Self-Interest and Greed has always driven every agricultural subsidy program ever devised. Every one has been initiated to protect the food supply of the general populace, relatively all have been captured by large business enterprise, and made into a graft system. I grew up on a farm, and believe inherently in a subsidy program for agriculture; but I believe in one based upon established Costs, with overall limits. I like to call my projected agricultural subsidy program the Renter’s Profile. I would limit agricultural subsidies to Two-Fifths of the Cost of Fertilizer and Seed, and this payment limited to a total payment for 5000 acres of farmland per applicant entity. I would directly commit the Government to negotiation for the purchase of standard Fertilizers and Seed, in order to control the program. The Plan is simple, and easily implemented: the Costs of the Fertilizer and Seed must be proven, relatively easy with the Government being the primary Distributor. It is a program, though, which is bound to be opposed by All, as it gives no one an ability to play the system.

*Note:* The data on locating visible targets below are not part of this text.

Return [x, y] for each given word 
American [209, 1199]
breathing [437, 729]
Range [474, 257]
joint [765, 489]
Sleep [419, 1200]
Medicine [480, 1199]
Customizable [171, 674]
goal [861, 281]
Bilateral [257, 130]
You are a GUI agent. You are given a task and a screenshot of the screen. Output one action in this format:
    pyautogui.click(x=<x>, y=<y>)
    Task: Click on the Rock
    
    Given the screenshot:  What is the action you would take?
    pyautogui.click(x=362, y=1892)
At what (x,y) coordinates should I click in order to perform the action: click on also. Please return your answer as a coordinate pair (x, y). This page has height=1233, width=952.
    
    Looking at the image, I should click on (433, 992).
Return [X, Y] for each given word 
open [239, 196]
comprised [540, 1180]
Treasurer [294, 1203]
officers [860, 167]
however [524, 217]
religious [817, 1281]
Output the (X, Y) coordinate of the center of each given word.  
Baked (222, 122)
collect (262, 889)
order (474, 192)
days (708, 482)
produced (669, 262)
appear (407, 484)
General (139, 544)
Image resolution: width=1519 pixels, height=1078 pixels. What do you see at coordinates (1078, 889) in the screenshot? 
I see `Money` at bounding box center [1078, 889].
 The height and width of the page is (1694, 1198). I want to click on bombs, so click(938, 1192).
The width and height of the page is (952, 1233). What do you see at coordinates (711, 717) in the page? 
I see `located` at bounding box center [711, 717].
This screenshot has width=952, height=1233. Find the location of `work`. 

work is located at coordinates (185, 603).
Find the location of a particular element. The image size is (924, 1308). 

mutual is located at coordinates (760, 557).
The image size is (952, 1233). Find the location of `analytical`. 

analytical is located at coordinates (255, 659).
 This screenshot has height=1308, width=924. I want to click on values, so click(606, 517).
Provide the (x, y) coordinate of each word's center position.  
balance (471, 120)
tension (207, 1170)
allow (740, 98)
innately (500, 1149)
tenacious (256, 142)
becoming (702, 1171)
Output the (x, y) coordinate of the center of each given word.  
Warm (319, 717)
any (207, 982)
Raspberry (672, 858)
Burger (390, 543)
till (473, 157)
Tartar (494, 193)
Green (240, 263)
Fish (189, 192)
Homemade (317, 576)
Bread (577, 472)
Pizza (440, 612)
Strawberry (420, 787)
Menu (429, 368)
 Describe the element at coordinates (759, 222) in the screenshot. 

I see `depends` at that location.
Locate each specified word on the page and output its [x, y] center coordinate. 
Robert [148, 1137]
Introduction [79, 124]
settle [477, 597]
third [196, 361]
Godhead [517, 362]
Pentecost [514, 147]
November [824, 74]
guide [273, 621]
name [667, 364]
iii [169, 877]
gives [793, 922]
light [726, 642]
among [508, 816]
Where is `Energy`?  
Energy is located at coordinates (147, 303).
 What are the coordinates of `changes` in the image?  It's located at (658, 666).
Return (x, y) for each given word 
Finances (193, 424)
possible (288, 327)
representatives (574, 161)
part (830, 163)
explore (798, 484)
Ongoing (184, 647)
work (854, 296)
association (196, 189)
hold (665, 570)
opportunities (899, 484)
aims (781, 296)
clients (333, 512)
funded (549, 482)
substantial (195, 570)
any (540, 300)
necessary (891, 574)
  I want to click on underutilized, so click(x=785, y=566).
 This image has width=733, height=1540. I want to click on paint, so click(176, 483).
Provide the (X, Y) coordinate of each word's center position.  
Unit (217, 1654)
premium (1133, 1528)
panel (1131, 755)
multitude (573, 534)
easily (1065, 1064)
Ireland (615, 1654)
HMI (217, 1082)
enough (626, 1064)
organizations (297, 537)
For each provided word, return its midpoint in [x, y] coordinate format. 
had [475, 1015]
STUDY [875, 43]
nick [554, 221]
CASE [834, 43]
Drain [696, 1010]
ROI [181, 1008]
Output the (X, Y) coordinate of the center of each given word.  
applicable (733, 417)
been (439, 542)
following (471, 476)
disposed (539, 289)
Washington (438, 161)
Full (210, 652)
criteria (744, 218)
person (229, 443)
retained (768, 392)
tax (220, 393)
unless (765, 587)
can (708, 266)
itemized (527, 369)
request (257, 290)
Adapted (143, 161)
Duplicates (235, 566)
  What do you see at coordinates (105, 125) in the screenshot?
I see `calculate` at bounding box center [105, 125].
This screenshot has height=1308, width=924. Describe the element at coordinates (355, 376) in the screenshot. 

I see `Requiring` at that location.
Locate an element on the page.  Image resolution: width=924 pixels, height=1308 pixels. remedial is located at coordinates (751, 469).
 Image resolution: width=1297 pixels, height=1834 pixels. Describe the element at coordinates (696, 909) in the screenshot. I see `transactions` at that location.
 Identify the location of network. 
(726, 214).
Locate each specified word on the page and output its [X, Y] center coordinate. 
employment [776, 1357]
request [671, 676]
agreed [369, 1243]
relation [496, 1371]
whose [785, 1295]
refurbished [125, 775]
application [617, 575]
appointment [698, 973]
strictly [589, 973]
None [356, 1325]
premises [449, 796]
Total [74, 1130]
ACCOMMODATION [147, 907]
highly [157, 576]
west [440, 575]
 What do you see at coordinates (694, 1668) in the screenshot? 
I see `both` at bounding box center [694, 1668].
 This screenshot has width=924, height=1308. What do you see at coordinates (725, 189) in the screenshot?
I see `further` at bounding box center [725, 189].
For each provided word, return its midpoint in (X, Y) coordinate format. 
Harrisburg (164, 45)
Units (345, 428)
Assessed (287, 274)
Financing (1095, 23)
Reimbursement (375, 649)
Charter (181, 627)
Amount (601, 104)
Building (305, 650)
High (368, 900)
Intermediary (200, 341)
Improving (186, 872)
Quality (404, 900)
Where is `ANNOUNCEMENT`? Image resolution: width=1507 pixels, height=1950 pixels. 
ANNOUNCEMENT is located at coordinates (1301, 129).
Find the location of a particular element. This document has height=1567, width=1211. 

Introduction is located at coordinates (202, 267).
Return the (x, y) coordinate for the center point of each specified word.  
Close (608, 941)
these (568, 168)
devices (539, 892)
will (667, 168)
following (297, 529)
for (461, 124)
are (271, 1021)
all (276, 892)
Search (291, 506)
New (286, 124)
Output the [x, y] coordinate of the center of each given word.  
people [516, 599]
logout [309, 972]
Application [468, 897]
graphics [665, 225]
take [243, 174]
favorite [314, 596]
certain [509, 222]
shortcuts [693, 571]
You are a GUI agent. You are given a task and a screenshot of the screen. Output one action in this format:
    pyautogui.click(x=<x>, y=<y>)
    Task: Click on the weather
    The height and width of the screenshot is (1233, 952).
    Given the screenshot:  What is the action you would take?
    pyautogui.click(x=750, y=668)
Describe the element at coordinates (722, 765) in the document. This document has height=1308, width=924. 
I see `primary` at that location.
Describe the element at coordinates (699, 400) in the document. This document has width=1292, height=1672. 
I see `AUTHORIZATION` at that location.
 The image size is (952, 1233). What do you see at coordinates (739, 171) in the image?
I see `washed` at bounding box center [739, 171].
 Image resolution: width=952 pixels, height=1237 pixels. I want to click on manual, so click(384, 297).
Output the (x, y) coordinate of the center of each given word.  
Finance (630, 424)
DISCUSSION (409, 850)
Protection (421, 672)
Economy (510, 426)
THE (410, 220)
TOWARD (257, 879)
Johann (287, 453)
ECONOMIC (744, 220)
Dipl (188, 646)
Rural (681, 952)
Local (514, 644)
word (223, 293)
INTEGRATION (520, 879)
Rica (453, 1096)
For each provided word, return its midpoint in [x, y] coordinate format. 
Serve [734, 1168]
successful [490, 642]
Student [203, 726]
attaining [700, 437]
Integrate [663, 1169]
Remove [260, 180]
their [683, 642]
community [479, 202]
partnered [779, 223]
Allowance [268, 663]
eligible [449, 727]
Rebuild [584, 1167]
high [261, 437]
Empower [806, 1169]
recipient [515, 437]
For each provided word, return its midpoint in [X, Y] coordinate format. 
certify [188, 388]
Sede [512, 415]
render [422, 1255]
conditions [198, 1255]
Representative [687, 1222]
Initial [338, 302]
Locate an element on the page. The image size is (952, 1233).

Medical Care is much like the above mentioned agricultural subsidies program; if it can be gamed, it will be. I truly approve of the Japanese system of insisting General Practitioners maintain their own Hospital/Clinics, where their Patients stay. Specialists on contract visit Patients in these facilities, and ambulance services deliver Patients to Specialist clinics for both Testing and Surgery. The Patients return to the GP clinic/hospitals as soon as they are stabilized from whatever procedures they have endured at Specialist facilities. Ambulance attendants will be cross-trained as Nursing personnel, to promote a full Workday on their part, and to reduce the Costs of the Transport system. The medical underwriting program I would advise is payment of Two-Fifths of the total Costs on the first 5 hospital beds maintained at each location, and no more. Aid to Patients would be prevision of two Examinations per year, and nothing more; Proscription would be handled in an unique way: Doctors would be charged $5 per registered Proscription, Pharmacies charged with not filling any Proscription until it is registered; Doctors can buy Drugs in volume, but cannot charge their Patient for any Drug themselves—it must be included in the overall charge for clinic or Doctor visit to every Patient overall. It is a practice of using one suppressant of medical Cost to control overall Costs.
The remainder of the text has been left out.